I have been reading the test doubles section of phpunit manual to figure out if it is possible to create an stub from an interface. I need to fake an call to a method from an object which implements an interface but I don't want to create a fake class for that. Is it a way to create an instance of object that implements an interface without actually having a class definition of such an object?
The code below isn't working but may be helpful to understand what I am trying to achieve, Thanks in advance guys
/**
* @test
* @expectedException InvalidArgumentException
*/
public function searchAlbumThrowExceptionWhenDataBaseConnectionFailed(){
$albumRepositoryStub = $this->getMock('AlbumFinder\Repository\AlbumRepositoryInterface');
$albumRepositoryStub->method('fetchPage')

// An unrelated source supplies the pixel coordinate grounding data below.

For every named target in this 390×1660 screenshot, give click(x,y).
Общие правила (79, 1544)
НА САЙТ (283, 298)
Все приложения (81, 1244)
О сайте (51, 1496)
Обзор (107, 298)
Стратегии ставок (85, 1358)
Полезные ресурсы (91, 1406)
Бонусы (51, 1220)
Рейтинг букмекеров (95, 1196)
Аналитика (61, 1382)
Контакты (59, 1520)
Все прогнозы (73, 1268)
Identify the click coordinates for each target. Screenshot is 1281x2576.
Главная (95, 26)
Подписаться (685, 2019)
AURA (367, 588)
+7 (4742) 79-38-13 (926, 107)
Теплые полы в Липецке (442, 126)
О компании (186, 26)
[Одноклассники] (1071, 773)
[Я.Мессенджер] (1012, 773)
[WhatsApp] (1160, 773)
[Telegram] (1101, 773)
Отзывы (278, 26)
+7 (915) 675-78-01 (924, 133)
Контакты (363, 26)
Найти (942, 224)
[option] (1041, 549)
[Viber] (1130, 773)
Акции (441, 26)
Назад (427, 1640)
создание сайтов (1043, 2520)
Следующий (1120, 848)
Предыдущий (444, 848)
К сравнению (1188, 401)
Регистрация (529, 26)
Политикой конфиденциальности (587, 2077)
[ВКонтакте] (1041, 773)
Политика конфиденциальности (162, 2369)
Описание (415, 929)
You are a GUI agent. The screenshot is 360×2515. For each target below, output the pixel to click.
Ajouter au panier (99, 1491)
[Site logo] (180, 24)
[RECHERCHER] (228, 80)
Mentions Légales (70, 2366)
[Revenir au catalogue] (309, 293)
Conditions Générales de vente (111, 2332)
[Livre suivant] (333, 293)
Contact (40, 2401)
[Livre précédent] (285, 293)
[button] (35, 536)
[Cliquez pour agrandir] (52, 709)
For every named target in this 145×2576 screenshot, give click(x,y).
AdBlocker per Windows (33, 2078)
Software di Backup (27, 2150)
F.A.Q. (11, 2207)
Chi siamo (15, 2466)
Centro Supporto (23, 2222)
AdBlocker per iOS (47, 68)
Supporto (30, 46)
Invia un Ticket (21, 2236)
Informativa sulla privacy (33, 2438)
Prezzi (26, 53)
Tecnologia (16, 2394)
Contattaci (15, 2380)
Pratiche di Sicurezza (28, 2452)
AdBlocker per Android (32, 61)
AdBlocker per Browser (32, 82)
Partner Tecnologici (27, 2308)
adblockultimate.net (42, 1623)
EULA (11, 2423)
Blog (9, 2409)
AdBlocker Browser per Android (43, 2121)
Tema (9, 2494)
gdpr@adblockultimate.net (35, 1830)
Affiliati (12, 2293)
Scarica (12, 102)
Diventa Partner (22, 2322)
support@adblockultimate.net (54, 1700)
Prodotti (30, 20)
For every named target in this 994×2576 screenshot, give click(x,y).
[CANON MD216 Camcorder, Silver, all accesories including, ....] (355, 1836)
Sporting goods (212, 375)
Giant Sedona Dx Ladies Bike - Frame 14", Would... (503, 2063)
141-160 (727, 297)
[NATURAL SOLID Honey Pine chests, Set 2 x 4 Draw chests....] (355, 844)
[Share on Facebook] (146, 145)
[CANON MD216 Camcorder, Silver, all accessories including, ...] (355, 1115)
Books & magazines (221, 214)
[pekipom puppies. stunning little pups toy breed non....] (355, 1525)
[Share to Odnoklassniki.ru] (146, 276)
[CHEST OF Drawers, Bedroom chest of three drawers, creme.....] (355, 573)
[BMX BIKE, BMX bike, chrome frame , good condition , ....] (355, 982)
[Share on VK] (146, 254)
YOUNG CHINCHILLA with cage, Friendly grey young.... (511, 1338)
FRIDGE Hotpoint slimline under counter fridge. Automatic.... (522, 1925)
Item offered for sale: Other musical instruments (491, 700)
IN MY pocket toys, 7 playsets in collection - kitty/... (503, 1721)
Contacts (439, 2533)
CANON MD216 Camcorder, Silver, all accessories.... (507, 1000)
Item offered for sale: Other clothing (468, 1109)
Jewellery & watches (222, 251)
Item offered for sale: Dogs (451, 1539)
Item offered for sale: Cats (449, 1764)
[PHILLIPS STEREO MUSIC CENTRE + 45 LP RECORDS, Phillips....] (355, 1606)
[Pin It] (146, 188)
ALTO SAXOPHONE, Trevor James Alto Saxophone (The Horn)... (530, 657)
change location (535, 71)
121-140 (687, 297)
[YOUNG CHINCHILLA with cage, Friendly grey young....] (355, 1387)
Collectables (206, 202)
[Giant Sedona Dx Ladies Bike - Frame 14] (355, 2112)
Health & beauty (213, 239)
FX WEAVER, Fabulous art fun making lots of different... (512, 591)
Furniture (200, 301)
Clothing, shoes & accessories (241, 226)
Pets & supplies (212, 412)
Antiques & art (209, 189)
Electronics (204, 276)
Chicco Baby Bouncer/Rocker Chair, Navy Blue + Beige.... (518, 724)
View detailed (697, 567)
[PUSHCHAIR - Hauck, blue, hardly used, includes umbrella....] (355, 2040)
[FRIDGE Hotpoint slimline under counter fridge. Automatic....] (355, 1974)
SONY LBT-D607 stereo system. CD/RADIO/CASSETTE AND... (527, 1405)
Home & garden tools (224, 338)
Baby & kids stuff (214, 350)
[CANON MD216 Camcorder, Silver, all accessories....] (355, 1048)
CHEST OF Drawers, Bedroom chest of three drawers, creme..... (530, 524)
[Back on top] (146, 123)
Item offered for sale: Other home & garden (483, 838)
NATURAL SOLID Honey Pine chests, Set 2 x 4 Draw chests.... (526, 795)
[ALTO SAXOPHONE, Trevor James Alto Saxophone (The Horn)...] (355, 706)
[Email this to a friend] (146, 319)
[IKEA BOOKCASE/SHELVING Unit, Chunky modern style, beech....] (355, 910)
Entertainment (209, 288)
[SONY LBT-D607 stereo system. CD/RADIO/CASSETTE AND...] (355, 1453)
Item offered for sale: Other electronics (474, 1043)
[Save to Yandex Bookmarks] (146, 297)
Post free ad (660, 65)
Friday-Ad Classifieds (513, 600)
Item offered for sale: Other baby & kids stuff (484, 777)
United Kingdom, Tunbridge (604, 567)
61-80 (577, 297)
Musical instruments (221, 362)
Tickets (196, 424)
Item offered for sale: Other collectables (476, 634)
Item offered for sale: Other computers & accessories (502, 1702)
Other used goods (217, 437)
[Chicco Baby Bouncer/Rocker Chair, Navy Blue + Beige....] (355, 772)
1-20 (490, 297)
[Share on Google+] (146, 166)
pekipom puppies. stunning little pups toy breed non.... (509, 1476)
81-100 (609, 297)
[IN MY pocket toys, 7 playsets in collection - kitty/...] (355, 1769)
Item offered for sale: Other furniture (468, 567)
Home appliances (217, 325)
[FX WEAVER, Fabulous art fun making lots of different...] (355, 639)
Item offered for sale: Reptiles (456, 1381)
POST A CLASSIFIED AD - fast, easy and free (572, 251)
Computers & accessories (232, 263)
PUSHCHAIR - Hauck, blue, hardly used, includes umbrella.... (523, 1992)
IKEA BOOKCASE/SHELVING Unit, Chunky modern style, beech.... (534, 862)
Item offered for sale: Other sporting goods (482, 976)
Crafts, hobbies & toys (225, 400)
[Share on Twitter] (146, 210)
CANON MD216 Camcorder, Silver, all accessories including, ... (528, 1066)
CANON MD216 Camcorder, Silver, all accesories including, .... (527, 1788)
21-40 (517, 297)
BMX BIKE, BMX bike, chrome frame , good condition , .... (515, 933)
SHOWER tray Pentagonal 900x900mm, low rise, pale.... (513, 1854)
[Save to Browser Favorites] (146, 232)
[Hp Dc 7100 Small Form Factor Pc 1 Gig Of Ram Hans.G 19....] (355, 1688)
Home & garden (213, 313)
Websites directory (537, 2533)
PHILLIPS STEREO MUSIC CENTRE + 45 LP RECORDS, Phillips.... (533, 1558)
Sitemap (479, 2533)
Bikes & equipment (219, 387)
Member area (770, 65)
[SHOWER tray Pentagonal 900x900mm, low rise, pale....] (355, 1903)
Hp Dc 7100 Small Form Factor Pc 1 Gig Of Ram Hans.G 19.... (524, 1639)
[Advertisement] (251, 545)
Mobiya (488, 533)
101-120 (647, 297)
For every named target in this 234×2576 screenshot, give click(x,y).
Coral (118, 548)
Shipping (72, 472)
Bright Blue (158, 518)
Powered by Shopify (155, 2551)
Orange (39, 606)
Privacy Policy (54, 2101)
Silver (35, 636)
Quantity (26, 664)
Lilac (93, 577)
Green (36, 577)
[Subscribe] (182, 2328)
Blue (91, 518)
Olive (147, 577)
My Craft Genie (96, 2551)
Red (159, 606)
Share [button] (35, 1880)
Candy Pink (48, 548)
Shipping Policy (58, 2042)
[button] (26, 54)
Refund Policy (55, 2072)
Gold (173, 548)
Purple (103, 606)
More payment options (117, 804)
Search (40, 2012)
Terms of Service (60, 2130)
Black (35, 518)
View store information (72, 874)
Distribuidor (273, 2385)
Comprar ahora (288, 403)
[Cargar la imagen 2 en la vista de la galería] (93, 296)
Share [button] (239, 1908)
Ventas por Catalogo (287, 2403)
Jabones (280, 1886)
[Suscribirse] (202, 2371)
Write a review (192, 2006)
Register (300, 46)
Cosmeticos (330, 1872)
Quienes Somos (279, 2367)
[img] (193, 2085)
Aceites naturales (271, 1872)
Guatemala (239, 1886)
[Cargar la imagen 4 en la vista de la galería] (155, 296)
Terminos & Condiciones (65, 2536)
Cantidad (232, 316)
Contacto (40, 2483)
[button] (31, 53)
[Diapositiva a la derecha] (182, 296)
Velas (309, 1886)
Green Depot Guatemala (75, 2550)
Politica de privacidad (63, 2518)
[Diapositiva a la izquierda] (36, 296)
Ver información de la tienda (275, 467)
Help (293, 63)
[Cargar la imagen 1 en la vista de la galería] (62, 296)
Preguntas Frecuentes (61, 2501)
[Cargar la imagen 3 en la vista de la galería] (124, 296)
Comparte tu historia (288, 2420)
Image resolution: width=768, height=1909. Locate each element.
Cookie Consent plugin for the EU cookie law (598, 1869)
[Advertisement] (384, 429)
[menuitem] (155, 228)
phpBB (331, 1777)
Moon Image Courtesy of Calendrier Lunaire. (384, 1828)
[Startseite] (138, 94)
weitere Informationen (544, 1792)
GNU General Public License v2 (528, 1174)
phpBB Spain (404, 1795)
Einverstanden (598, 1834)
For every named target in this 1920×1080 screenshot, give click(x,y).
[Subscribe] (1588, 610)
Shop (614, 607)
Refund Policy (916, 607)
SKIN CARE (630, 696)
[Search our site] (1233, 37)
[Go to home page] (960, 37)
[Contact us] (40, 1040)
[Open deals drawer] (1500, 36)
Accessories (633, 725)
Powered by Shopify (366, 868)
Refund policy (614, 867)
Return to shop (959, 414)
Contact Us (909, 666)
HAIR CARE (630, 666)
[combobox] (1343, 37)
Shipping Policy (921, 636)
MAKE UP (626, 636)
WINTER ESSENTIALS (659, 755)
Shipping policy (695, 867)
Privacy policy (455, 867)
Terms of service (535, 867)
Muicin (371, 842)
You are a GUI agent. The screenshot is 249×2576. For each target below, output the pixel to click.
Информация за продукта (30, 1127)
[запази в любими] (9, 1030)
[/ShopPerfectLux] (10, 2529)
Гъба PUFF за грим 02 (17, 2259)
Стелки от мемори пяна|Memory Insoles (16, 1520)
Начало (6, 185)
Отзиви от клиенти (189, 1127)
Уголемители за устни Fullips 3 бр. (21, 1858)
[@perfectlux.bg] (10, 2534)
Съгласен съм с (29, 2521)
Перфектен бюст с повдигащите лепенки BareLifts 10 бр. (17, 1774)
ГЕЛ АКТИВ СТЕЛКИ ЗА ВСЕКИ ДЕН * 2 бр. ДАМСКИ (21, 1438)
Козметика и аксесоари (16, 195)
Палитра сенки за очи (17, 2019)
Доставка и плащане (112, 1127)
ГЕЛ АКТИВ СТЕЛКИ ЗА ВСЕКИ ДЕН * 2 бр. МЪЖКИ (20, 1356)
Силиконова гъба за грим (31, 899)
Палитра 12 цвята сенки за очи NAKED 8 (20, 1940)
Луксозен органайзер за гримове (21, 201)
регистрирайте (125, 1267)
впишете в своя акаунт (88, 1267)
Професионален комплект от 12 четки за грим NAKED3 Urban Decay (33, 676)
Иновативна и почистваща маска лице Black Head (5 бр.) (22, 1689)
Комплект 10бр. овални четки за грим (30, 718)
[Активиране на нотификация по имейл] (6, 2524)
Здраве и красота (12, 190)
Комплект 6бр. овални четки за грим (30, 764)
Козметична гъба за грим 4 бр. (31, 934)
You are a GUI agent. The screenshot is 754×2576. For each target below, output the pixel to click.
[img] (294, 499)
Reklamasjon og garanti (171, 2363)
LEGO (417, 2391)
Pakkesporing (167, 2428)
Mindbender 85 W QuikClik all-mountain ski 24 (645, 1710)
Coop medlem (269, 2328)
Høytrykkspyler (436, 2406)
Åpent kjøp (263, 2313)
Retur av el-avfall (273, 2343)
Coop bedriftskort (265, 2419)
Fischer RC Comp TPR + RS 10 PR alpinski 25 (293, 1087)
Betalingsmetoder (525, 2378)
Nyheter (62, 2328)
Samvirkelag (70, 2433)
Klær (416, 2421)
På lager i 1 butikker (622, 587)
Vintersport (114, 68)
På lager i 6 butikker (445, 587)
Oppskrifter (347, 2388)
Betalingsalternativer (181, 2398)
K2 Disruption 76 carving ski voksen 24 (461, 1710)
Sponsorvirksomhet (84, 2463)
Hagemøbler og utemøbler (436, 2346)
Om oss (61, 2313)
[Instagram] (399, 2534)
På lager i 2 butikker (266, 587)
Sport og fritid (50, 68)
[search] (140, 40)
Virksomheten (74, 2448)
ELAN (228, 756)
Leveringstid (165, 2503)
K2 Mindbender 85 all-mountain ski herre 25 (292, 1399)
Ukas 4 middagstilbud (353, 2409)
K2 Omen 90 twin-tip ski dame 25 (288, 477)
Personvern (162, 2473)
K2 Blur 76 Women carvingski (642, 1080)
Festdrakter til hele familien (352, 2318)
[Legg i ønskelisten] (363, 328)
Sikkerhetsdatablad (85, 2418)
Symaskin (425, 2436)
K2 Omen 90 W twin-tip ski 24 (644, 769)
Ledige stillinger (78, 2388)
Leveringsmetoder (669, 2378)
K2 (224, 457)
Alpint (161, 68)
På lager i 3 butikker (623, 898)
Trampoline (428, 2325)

->will( $this->throwException(new \Exception()));
//code
}
For this to work, you need that the interface is autoloaded. Check that by calling:
$this->assertTrue(interface_exists('AlbumFinder\Repository\AlbumRepositoryInterface'));
just at the start of the test.
If the interface loads, check that the method name is correct. Other than that it should work...
I have found the problem with my code. I was missing the 'expects' method call when mocking the interface method. This is the code that is working for me now: $albumRepositoryStub = $this->getMock('AlbumFinder\Repository\AlbumRepositoryInterface');
$albumRepositoryStub->expects($this->any())
->method('fetchPage')
->will( $this->throwException(new \Exception()));